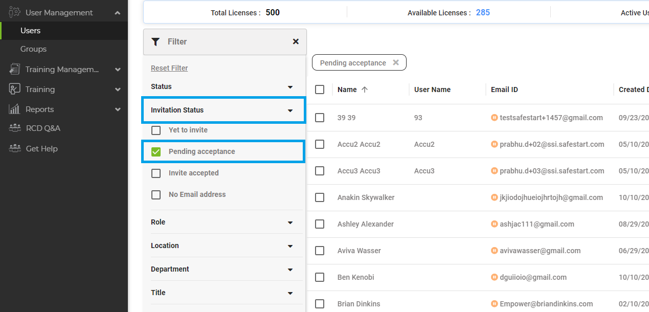This screenshot has width=649, height=312.
Task: Click the Get Help sidebar icon
Action: [15, 149]
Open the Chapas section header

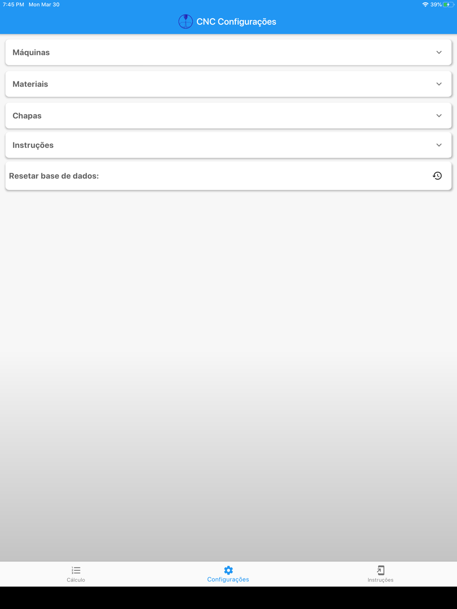tap(229, 116)
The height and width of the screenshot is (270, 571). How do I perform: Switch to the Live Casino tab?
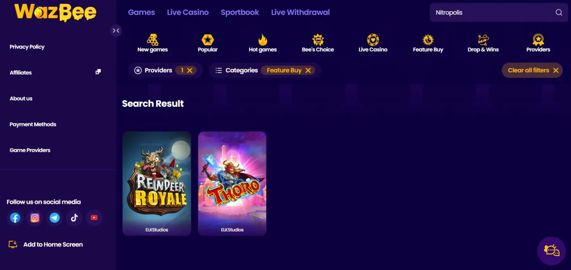click(x=188, y=12)
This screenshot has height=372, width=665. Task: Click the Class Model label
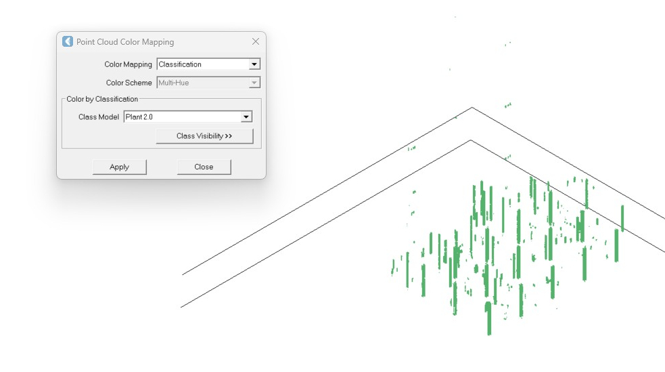pyautogui.click(x=99, y=117)
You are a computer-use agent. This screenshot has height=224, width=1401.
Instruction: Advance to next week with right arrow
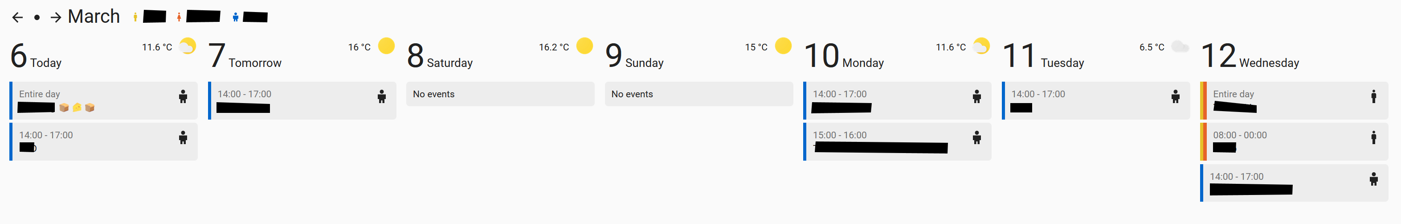point(55,17)
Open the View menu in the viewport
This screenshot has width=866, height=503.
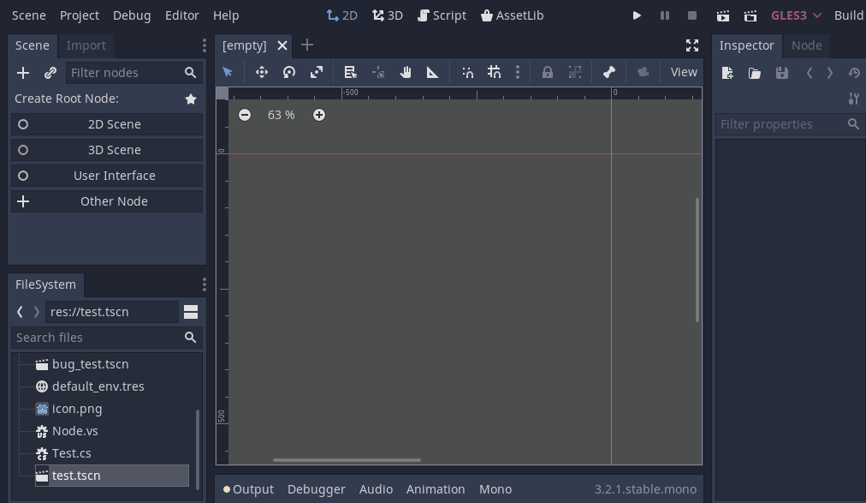683,72
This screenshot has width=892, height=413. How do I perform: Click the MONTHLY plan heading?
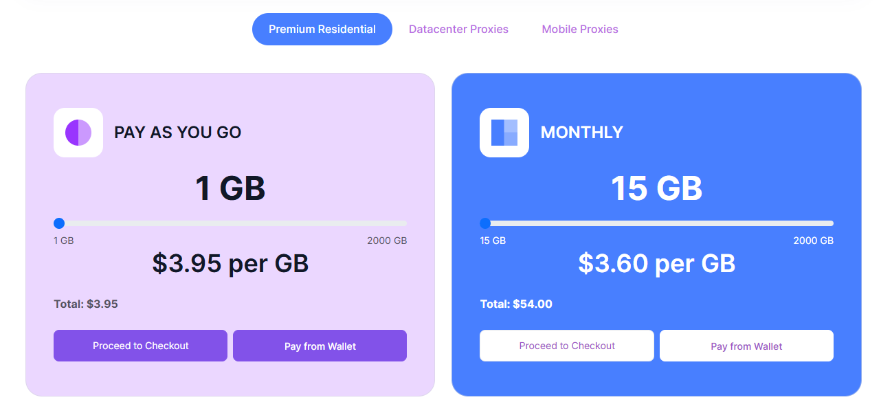coord(582,133)
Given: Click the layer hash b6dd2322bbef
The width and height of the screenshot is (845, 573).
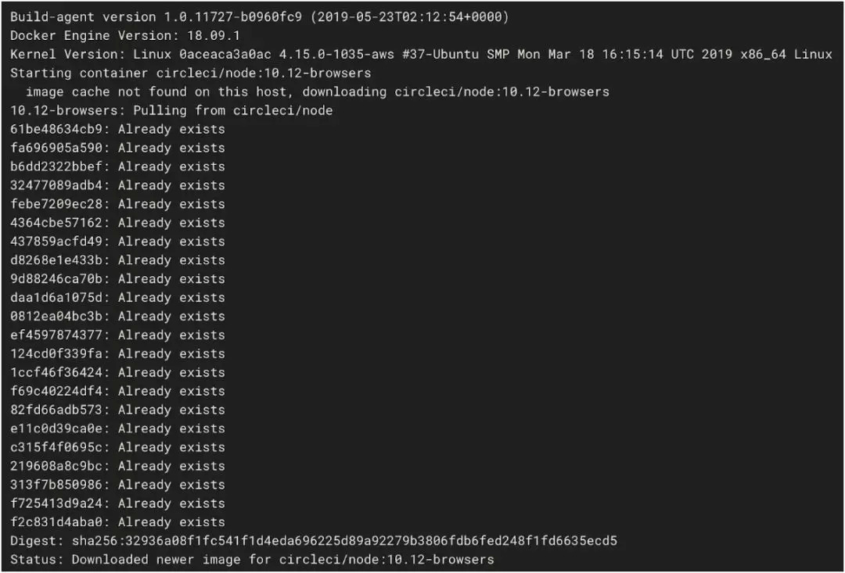Looking at the screenshot, I should coord(59,167).
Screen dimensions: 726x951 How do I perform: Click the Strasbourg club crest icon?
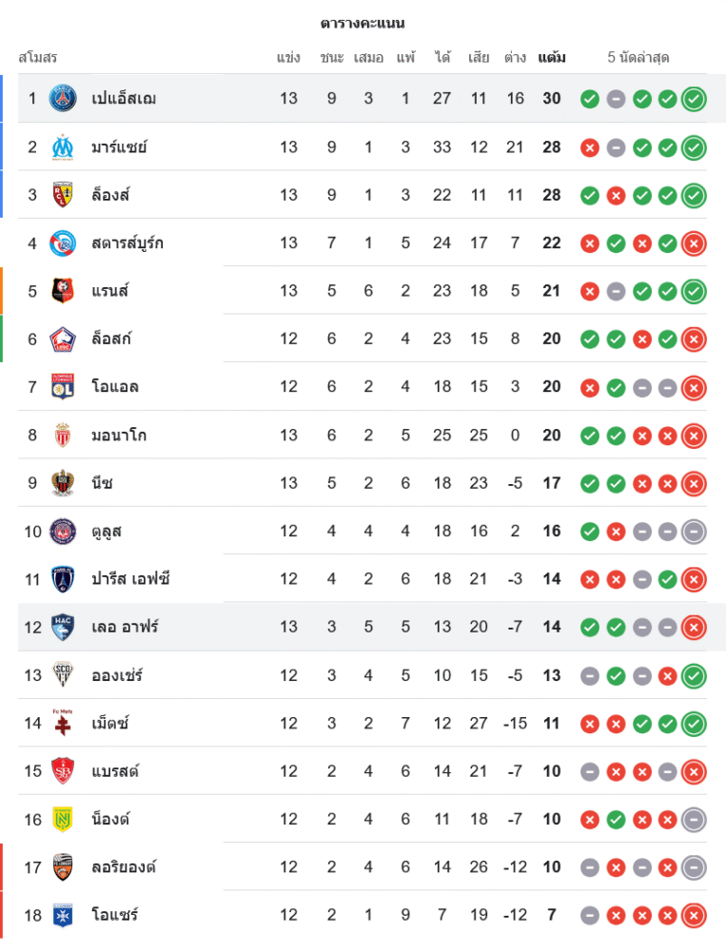63,243
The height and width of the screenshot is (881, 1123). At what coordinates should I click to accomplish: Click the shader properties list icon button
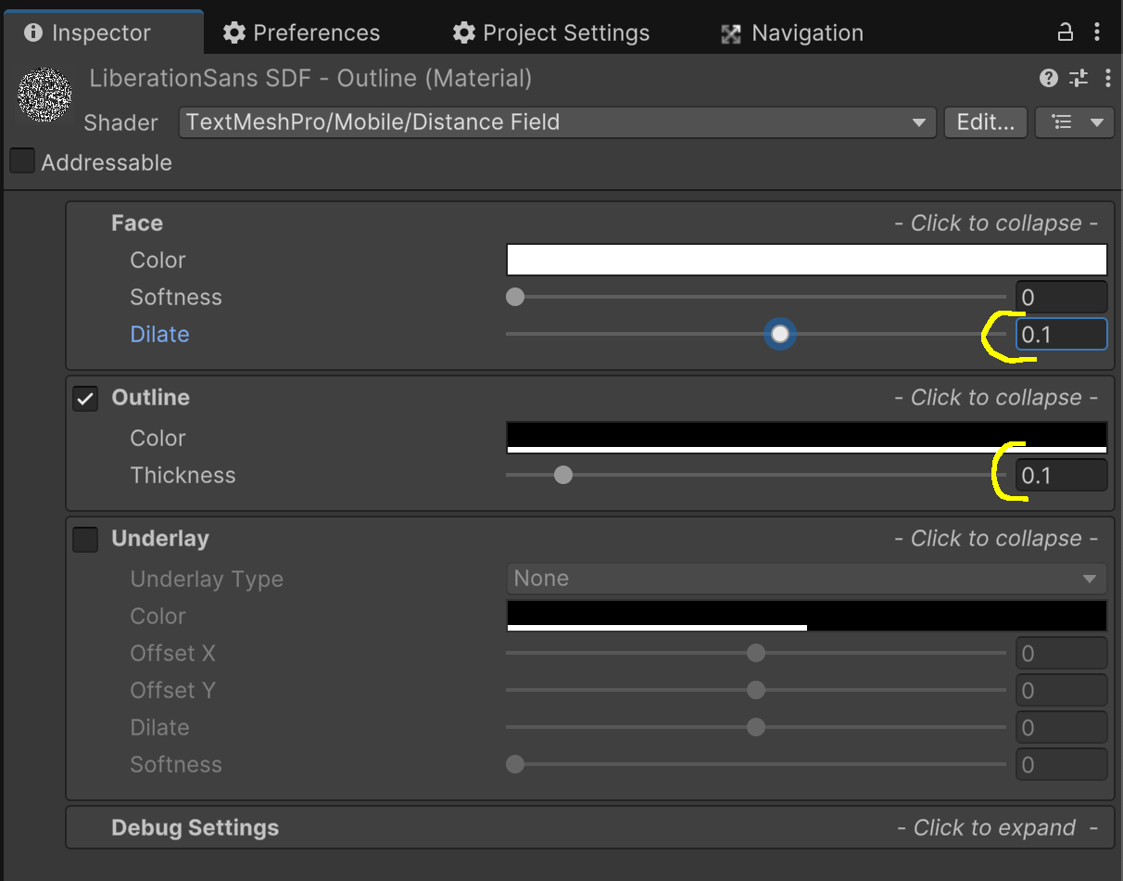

== Work to complete ==
Taking the entries above, extract every line from the one bearing "Open the Chapas section header" through the one bearing "Open the View menu in the viewport", exactly, with no pictures.

== Exercise output ==
Open the Chapas section header

tap(229, 116)
The height and width of the screenshot is (270, 571). How do I perform: Switch to the Live Casino tab?
click(x=188, y=12)
This screenshot has height=372, width=665. Task: Click the Class Model label
pyautogui.click(x=99, y=117)
You are a computer-use agent. This screenshot has height=224, width=1401.
Instruction: Advance to next week with right arrow
point(55,17)
Open the View menu in the viewport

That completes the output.